Принесешь четыре ведра, и в глазах зеленеет, и ноги и руки дрожат, а нужно нести пятое, шестое, седьмое, иначе придется идти за водою маме, а от этого мы хотим избавить ее — я и Маруся.
И вот теперь Циндилиндер сделался главным наполнителем бочки.
Оказалось, он совсем не такое «ледащо», каким мама сочла его в первое время.
Рысью бегает он к далекому «кранту» с нашим зеленым ведром, не делая ни одной передышки, и лишь тогда останавливается, когда не только бочка наполнена доверху, но и маленькая кадка в прихожей, и жестянка для кипячения белья (которая стоит на плите), и черное ведро, и даже лейка для поливания цветов.
Вообще он как-то сразу вошел во все хозяйственные интересы нашей семьи, и, когда по воскресным дням мама посылает его со мной на базар за селедками, помидорами, баклажанами, грушами, «пшенками» (то есть кукурузными початками), он так бешено торгуется из-за каждой копейки, что мне становится совестно, и я краснею перед базарными торговками.

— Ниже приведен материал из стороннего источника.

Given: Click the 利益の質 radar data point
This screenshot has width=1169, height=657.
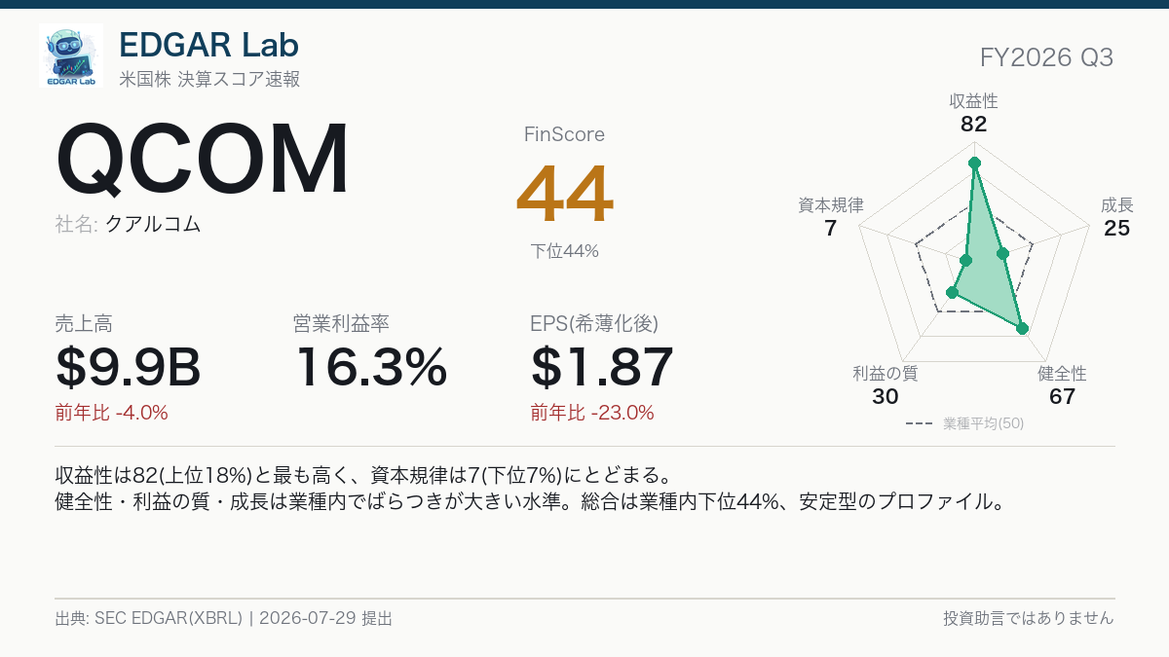Looking at the screenshot, I should (953, 292).
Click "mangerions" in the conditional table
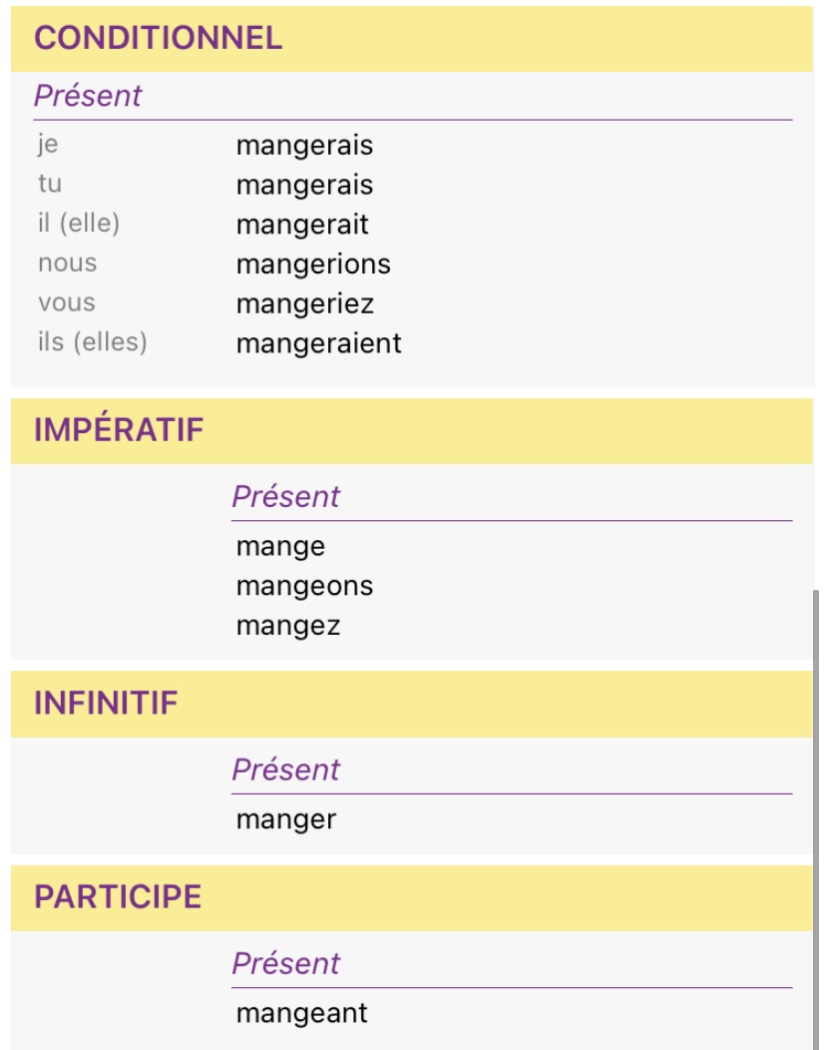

Задумавшись о Циндилиндере, о своем горе, о маме, я не заметил, как дошел до нашего двора, как наступил на гулкое железо, прикрывающее нашу помойную яму (обычно я старался обрушиться на него всей своей тяжестью, чтобы оно прогремело погромче), и, сгорбленный, готовый заплакать, поднялся по трем деревянным ступеням и вошел в нашу единственную комнату, которую мама называла «гостиной».